Here are some snapshots of the drive back from our last trip to the mountains. Day 3’s evangelistic outreach to the little village of Tricao Malal was cancelled due to rain. The only road in had turned to impassable mud. We were very fortunate to be able to drive the 40 miles out to the main highway. There were mud slides that covered parts of the dirt and gravel roads that lead out of the valley. We had to drive through several, hoping and praying we didn’t get stuck. In the worst one, our back wheels started spinning and we started sliding towards the cliff with no guard rail, and there was that hopeless feeling of not being able to do a thing about it. Fortunately, the wheels stopped spinning, we hit ground, and slowly drove out of the slide to the other side. It was heart-stopping and was too petrified to snap a picture. The kids (I call them kids because they’re half my age :)) in the truck that followed us out had the same close encounter with the mud.

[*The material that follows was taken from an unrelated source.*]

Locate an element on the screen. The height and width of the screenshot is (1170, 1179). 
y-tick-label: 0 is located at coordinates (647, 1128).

We spent Day 2 and the night in Cancha Huinganco, but couldn’t make it the 10km the next day to Tricao.
The waters were beginning to swell in the streams and rivers.

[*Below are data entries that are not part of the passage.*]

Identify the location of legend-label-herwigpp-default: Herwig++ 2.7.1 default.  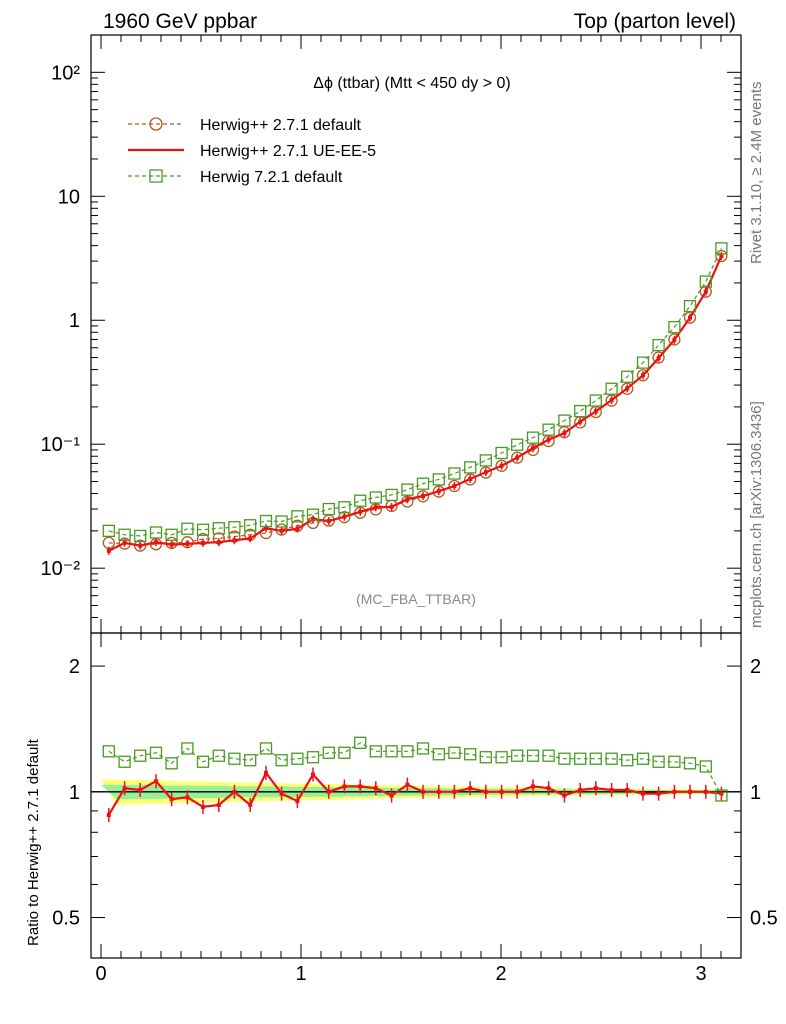
(281, 126).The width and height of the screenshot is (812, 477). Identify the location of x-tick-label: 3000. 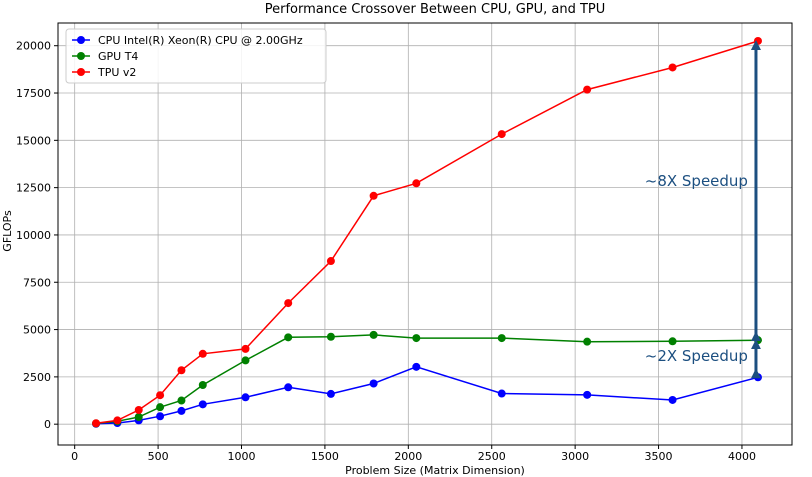
(575, 456).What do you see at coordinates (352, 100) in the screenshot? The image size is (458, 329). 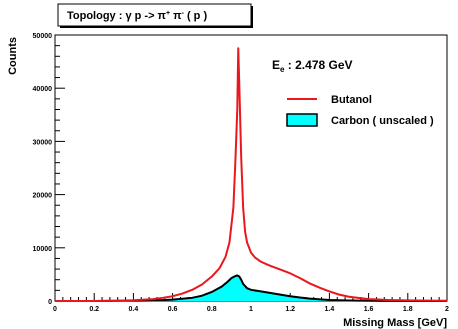 I see `legend-butanol-label: Butanol` at bounding box center [352, 100]. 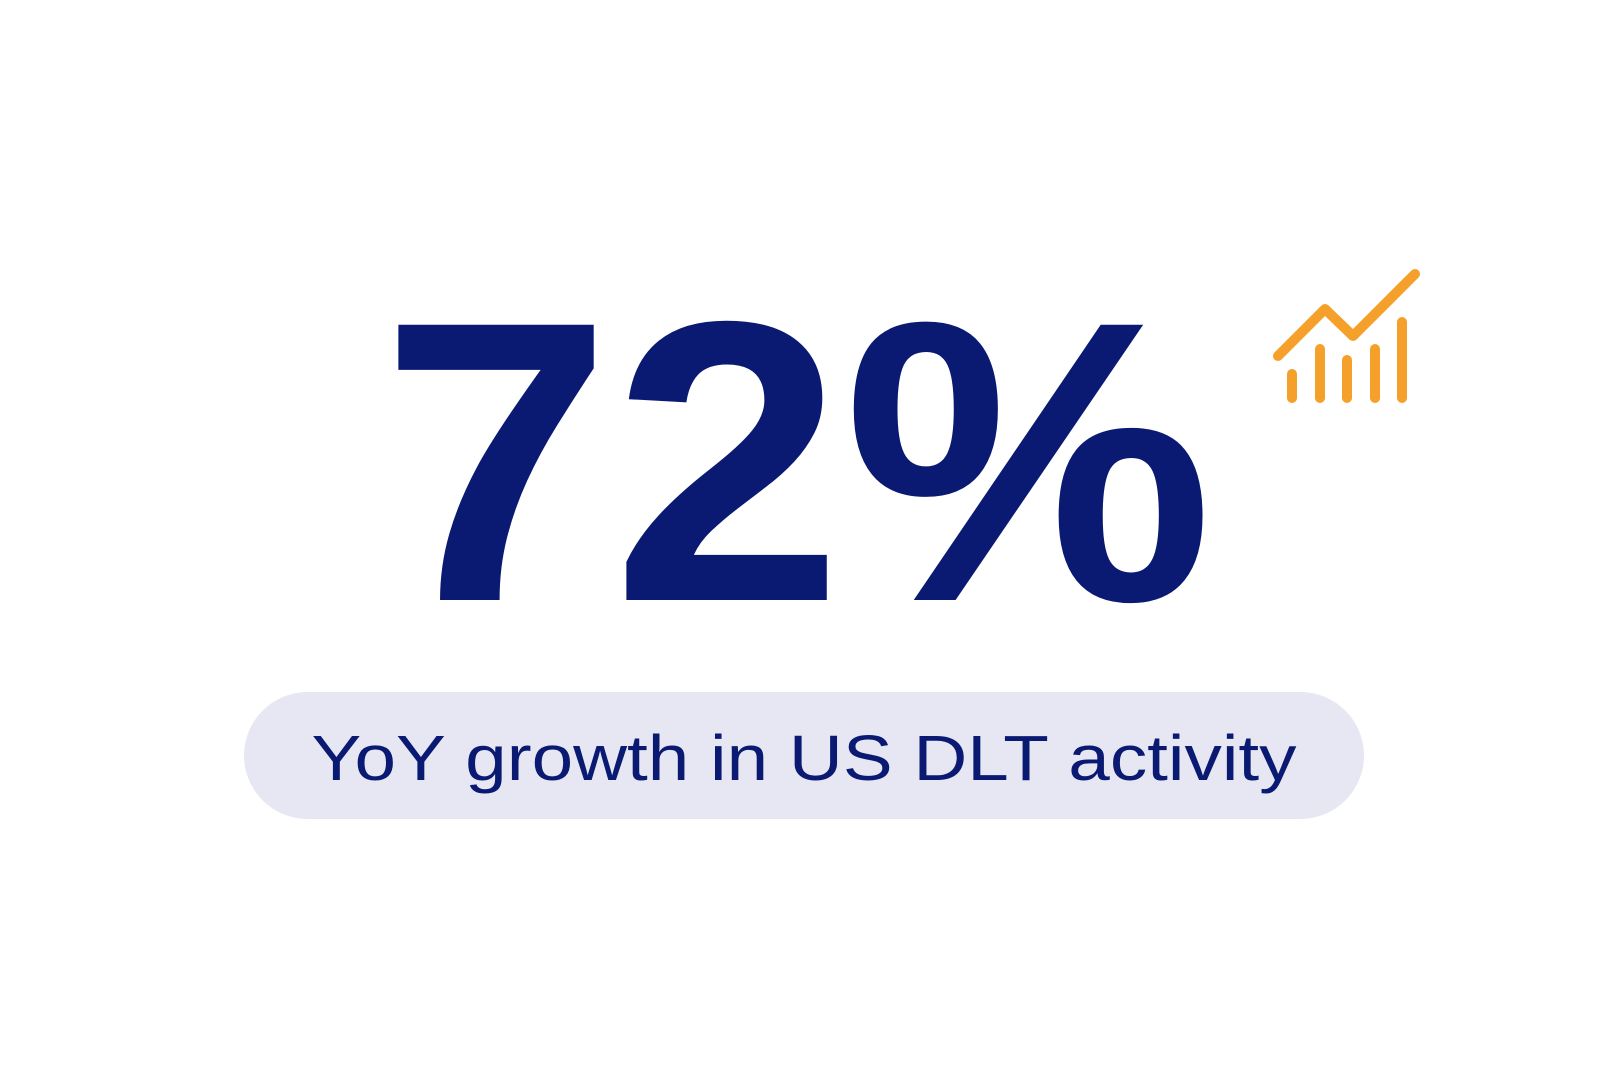 I want to click on growth-icon, so click(x=1346, y=336).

They swelled so much that this bridge we had to cross was washed out the next day. Gone.
Good thing most people have horses.
About an hour after hitting the paved road, Dani (who we call our adopted son) stopped for these two women whose car had broken down. We call Dani the Good Samaritan. He stops for everybody. This would be what towing looks like Argentinian style. The crazy thing is that they did about 55mph rigged up like this, with the two ladies sitting in their car chatting away. No big deal round these here parts.
Here is Dani when he stopped for a motorcycle on the way into the valley. They couldn’t fix the bike, so they loaded it and the guy into the back of the pick-up and dropped him off at his destination.
Two hours from home, after nine hours on the road, the church’s mission mobile broke down for good. The kids didn’t seem to mind. They made their own good time as we waited five hours by the side of the road out in the middle of Nowhere for the tow truck. It finally came at 1am. We finally rolled into town at 3am Monday morning after the six hour trip took sixteen hours. Tired, but worth it.